▶ Short task A
In the locus problem, what substitution for t does the first answer make?
▶ Short task B
Carry the locus problem forward from its final line.

___ Reading passage ___

Question

The locus of the point of intersection of the lines \(x = a(1 - t^2)/(1 + t^2)\) and \(y = 2at/(1 + t^2)\) (t being a parameter) represents:

• A. Circle
• B. Parabola
• C. Ellipse
• D. Hyperbola

Hint:

Understanding the geometrical interpretation of parametric equations simplifies the identification of loci.

Answer 1

The Correct Option is A

Given that: \[ x = a \left( \frac{1 - t^2}{1 + t^2} \right) \quad {and} \quad y = \frac{2at}{1 + t^2} \] Let \( t = \tan \theta \). Thus: \[ x = a \left( \frac{1 - \tan^2 \theta}{1 + \tan^2 \theta} \right) \quad {and} \quad y = \frac{2a \tan \theta}{1 + \tan^2 \theta} \] From this, we have: \[ x = a \cos 2\theta \quad {and} \quad y = a \sin 2\theta \] We can write: \[ \cos 2\theta = \frac{x}{a} \quad {and} \quad \sin 2\theta = \frac{y}{a} \] Squaring both sides: \[ \cos^2 2\theta = \frac{x^2}{a^2} \quad {and} \quad \sin^2 2\theta = \frac{y^2}{a^2} \] Adding these equations: \[ \cos^2 2\theta + \sin^2 2\theta = \frac{x^2}{a^2} + \frac{y^2}{a^2} \] Using the Pythagorean identity \( \cos^2 \theta + \sin^2 \theta = 1 \), we get: \[ 1 = \frac{x^2 + y^2}{a^2} \] Thus, the equation becomes: \[ x^2 + y^2 = a^2 \] This represents the equation of a circle with center at the origin and radius \( a \). Therefore, the locus of the point is a circle having center at the origin and radius \( a \).

Answer 2

The locus of the point of intersection of the lines \(x = a\frac{1 - t^2}{1 + t^2}\), \(y = \frac{2at}{1 + t^2}\) (t being a parameter) represents:

Solution:
We are given parametric equations:
\(x = a\frac{1 - t^2}{1 + t^2}\) and \(y = \frac{2at}{1 + t^2}\)

___ Provided information ___

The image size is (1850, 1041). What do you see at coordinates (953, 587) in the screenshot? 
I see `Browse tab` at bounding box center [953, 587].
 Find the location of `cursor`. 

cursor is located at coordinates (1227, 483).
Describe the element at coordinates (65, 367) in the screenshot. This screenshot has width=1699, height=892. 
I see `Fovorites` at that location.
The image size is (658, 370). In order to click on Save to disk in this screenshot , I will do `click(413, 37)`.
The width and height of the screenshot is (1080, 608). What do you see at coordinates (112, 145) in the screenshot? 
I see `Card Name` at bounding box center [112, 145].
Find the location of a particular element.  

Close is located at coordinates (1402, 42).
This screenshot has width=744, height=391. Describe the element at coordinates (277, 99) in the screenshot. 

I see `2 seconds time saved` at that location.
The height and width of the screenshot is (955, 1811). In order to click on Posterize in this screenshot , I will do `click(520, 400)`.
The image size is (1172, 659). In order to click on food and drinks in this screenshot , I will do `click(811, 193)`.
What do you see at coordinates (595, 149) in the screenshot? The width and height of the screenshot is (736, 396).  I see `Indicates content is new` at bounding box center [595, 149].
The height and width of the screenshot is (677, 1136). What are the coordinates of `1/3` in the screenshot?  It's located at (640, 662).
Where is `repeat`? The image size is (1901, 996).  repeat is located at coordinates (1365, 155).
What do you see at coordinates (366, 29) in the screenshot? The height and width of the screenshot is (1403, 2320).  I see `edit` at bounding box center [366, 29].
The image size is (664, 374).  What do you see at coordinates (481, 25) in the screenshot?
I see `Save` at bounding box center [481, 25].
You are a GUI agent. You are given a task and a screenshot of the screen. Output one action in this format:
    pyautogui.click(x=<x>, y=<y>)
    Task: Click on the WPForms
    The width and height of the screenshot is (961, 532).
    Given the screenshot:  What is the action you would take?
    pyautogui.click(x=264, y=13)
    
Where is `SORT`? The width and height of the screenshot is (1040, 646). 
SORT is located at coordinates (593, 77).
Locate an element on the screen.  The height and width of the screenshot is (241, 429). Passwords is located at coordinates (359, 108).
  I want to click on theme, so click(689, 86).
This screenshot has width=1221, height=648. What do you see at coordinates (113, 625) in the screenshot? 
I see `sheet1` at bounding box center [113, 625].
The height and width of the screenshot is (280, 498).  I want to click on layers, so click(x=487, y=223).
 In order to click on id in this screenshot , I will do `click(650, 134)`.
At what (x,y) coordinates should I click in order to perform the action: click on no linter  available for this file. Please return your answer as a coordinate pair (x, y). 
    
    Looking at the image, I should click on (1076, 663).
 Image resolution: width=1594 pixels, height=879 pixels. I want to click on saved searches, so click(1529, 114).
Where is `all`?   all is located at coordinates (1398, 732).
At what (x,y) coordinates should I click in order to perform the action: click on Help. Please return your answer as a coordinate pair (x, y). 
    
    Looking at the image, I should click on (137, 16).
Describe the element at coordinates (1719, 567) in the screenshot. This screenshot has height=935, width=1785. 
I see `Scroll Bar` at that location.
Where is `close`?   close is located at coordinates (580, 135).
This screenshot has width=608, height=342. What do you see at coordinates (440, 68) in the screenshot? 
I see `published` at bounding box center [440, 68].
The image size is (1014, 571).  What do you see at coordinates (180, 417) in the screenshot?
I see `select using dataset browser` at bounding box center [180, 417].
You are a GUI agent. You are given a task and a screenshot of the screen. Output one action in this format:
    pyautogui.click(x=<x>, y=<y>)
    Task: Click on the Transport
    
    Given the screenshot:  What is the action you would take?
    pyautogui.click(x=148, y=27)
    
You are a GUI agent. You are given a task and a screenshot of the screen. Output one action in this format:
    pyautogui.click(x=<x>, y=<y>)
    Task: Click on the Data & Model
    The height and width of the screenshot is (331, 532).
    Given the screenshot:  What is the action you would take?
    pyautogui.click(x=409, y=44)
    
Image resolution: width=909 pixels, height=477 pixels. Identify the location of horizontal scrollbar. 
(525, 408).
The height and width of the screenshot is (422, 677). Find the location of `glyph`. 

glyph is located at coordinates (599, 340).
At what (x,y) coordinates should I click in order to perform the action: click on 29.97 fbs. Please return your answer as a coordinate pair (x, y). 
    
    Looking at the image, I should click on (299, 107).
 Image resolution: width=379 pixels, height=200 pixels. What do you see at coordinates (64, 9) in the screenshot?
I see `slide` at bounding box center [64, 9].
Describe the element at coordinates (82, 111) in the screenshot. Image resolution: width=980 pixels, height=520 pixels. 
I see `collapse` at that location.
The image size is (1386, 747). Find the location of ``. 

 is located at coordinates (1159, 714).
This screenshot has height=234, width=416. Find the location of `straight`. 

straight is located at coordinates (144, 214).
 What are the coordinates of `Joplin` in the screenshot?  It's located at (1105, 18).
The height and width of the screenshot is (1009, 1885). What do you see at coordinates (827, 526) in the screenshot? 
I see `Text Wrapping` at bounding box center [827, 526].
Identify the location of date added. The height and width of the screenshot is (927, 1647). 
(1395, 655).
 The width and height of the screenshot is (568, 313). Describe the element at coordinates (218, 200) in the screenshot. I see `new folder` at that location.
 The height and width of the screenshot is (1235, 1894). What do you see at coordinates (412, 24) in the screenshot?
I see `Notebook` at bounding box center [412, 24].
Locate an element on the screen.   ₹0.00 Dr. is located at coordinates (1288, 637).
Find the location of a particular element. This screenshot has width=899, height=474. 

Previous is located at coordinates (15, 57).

___

▶ Right answer A
It sets \( t = \tan \theta \).

▶ Right answer B
We aim to eliminate the parameter \(t\) to find the locus (relation between \(x\) and \(y\)).

Step 1: Let’s simplify the expressions:
Let’s denote:
\[ x = a\frac{1 - t^2}{1 + t^2}, \quad y = \frac{2at}{1 + t^2} \]

Step 2: Divide both equations by \(a\):
\[ \frac{x}{a} = \frac{1 - t^2}{1 + t^2}, \quad \frac{y}{a} = \frac{2t}{1 + t^2} \]

Let us denote \(X = \frac{x}{a}, Y = \frac{y}{a}\), then:
\[ X = \frac{1 - t^2}{1 + t^2}, \quad Y = \frac{2t}{1 + t^2} \]

Step 3: Use identity:
\[ X^2 + Y^2 = \left(\frac{1 - t^2}{1 + t^2}\right)^2 + \left(\frac{2t}{1 + t^2}\right)^2 \]
Compute numerator: \[ (1 - t^2)^2 + (2t)^2 = 1 - 2t^2 + t^4 + 4t^2 = 1 + 2t^2 + t^4 = (1 + t^2)^2 \] So: \[ X^2 + Y^2 = \frac{(1 + t^2)^2}{(1 + t^2)^2} = 1 \] Thus: \[ \left(\frac{x}{a}\right)^2 + \left(\frac{y}{a}\right)^2 = 1 \Rightarrow \frac{x^2 + y^2}{a^2} = 1 \Rightarrow x^2 + y^2 = a^2 \] Hence, the locus is a circle of radius \(a\) centered at origin.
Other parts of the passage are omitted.